Evaluer le coût économique

Pour faire évoluer les mentalités, les acteurs du marché du travail comptent sur une étude du coût réel des discriminations commandée à France Stratégie. Promise pour juin, elle devrait démontrer que l’entreprise qui se prive de minorités se coupe de gisements de performance. « Alors même qu’un effort est attendu de la part des employeurs dans ce domaine, il leur interdit de recenser les origines », ose également Caroline Bloch. Ce constat fait bondir les recruteurs qui font de la promotion de la diversité leur spécialité : « Les statistiques ethniques aggravent les choses. Aux Etats-Unis, la discrimination positive permet de belles trajectoires tout en stigmatisant celui qui en a bénéficié. Nul ne veut être engagé parce qu’il est arabe mais parce qu’il est compétent », rappelle Saïd Hammouche, qui reconnaît toutefois que « la France n’a pas mis assez de justice ».

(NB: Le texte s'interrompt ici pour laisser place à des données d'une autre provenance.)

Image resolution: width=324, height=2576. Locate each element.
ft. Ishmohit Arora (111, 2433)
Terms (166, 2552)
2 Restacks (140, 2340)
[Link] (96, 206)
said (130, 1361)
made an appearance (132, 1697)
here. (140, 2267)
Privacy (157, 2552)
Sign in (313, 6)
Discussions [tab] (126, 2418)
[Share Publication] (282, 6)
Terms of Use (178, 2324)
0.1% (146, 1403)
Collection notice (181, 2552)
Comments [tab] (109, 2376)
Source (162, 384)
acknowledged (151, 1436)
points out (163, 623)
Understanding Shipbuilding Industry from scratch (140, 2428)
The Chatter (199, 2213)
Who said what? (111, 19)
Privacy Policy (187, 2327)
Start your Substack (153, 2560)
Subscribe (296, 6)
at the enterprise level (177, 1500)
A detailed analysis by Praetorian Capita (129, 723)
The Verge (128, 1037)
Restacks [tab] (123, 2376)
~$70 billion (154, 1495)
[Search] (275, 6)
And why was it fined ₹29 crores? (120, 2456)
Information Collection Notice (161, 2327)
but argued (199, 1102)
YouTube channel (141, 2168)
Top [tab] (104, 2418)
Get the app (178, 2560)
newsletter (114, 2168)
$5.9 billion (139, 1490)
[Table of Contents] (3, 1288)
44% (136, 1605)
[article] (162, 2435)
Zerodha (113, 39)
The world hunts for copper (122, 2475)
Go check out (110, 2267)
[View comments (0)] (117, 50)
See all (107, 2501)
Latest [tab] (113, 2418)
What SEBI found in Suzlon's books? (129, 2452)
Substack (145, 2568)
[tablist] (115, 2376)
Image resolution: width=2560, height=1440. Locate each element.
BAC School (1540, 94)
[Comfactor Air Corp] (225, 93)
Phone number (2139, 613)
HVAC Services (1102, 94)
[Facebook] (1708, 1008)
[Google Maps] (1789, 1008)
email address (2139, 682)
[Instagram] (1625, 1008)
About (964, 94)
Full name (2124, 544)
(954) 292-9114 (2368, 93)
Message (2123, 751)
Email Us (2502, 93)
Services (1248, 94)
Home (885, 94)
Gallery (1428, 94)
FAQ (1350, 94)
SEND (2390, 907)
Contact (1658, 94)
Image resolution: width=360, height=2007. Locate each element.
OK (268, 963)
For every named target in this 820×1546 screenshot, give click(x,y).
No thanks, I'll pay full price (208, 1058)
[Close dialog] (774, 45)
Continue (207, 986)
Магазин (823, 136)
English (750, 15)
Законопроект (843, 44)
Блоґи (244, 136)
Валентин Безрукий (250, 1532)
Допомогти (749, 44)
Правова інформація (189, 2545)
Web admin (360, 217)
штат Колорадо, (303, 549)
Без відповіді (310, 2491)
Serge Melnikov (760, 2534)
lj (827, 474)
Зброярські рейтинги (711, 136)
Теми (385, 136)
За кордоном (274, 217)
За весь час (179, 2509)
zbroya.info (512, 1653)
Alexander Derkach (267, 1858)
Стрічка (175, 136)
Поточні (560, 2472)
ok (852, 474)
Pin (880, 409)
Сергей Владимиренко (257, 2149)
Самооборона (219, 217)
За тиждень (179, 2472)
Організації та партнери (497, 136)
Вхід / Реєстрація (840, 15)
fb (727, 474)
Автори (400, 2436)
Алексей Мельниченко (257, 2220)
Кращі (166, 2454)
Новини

Si l’arsenal civil et pénal existe pour sanctionner les discriminations au travail, la preuve reste difficile à apporter. Plusieurs avocats confirment la quasi-absence de contentieux en la matière, « hormis les dossiers concernant une inégalité de traitement envers les syndicats ». La création d’une action de groupe permettrait de faire cesser les discriminations collectives envers les candidats, mais le texte voté par le Sénat reste en stand-by.